愛知県瀬戸市で、建築と不動産の両方の専門性を生かした、地域づくりを行う会社「株式会社きんつぎ」を2021年に創業し、経営しています。集合住宅の設計からシェアスペースの運営まで行っています。2022~2023年には、大規模なクラウドファンディングも実施し、きんつぎのまちづくり拠点「瀬戸暮らし研究所」の創設に着手しました。大きな話題になっていると思います。

 

— — — 創造系不動産にいた頃はどんな仕事をしていましたか?

 

主に「不動産コンサルティング業務」と、千葉県いすみ市で「いすみラーニングセンター」の運営に関わっていました。また現在、創造系不動産が入っている墨田区の「イマケンビル」(築55年の一棟リノベーション)の、企画からリーシングまで、不動産コンサルティングを担当しました。古いビルをどのように改修するのか、どのように資金調達するのか、家賃を幾らに設定して、何年でどのように回収できるのか、用途検討(店舗・賃貸住宅・駐車場など)から資金計画、リーシングまで一貫した不動産のコンサルティングを経験しました。

 

— — — 創造系不動産で得られたことは?

 

不動産コンサルタントという立場で実感したのは、オーナーが人生をかけてそれぞれの事業を行っているということです。前職では住宅設計をしていましたが、お金のことをそこまで詳しく聞けません。不動産の世界に入ってみると、まずオーナーの資産を把握して、今回の工事ではいくらかかけると何年後にどのように資産形成できるかを計算します。オーナーの今後の35年間にコミットするようなものなので、事業者としての立場を学べました。

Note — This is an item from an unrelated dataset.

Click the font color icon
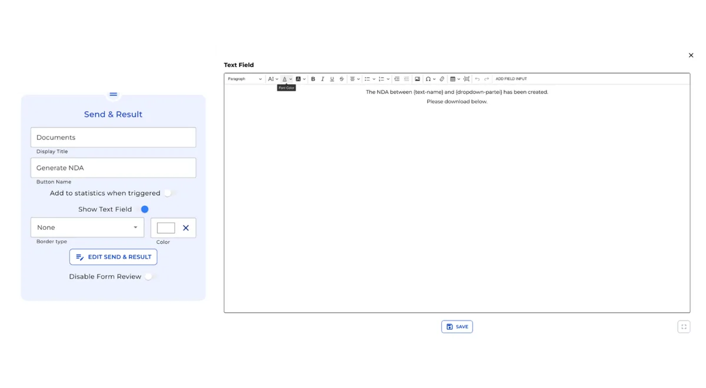Screen dimensions: 706x388 (285, 79)
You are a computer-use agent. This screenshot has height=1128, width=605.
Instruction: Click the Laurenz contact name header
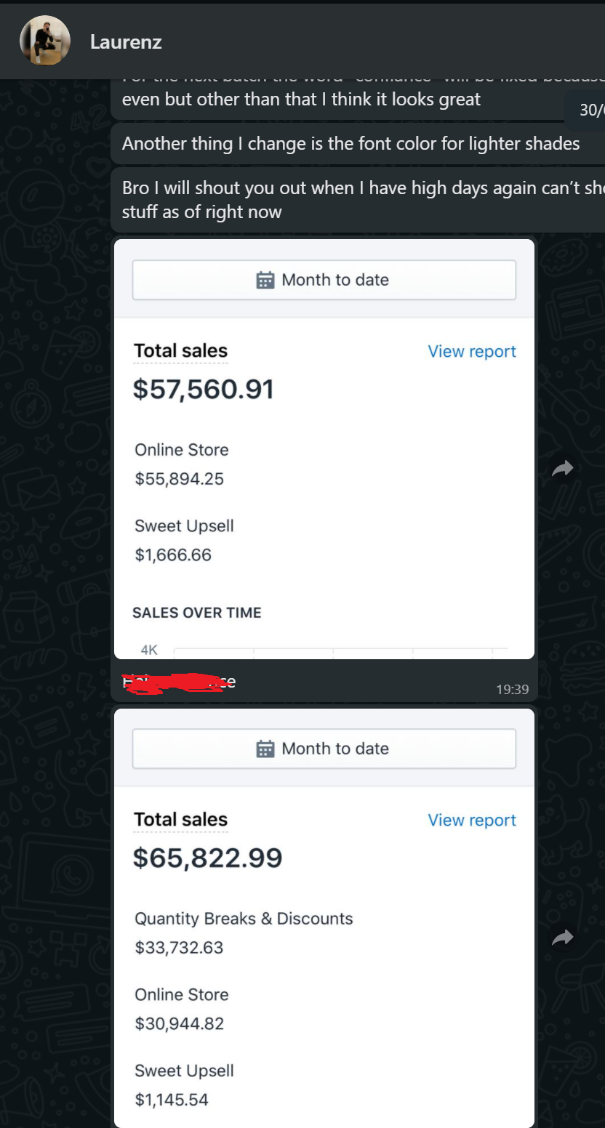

また、泥臭い調査は勉強になりました。計画地周辺の賃貸住宅をたくさん見たり、不動産業者にヒアリングに回ったり、時にはタクシーの運転手にどのような街か聞き込みをしたり、不動産マーケティングの具体的な方法を学べたと思います。

 

— — — 建築と不動産のあいだの問題とは?

 

日本にはそれぞれをつなぐパイプがほとんどなく、情報が行き来していないことです。私はもともと設計をやっていたので、設計者の知り合いはたくさんいて、SNSで見ているのも建築家のコメントばかりです。創造系不動産に入社してからは、不動産業界の知人も増えましたが、もともとは不動産業界にはまったく知り合いがいませんでした。それくらい接点がありません。建築と不動産のそれぞれの専門家が、フランクに情報交換ができる世界ができると、もっとオーナーの事業はうまくいくのではないかと思います。

 

— — — 創造系不動産に入社するメリットは?

 

私が創造系不動産に入ったのは、設計事務所時代は不動産のことが全然わからなくて、いくつかの建築プロジェクトが止まったのがきっかけにありました。このままでは、先々まずい、と。もちろん創造系不動産に5年間いれたので、基礎から応用までしっかり学べました。それ以外に自分のチームを持たせてもらって、チームを経営したり、不動産以外の経営戦略やマーケティングなどを学びました。創造系不動産はリーダーになる前にビジネススクールに通わせてくれます。また、多数の地方プロジェクトでは、地方独特のコミュニケーションのとり方、プロジェクトを進める上で大切になる仲間のつくり方など多面的に学べました。結局、これから仕事で顧客の役に立って、稼いで生活していくために必要なことは、そうした能力だと思いますが、創造系不動産ではそれらをすべて学ぶことができると思います。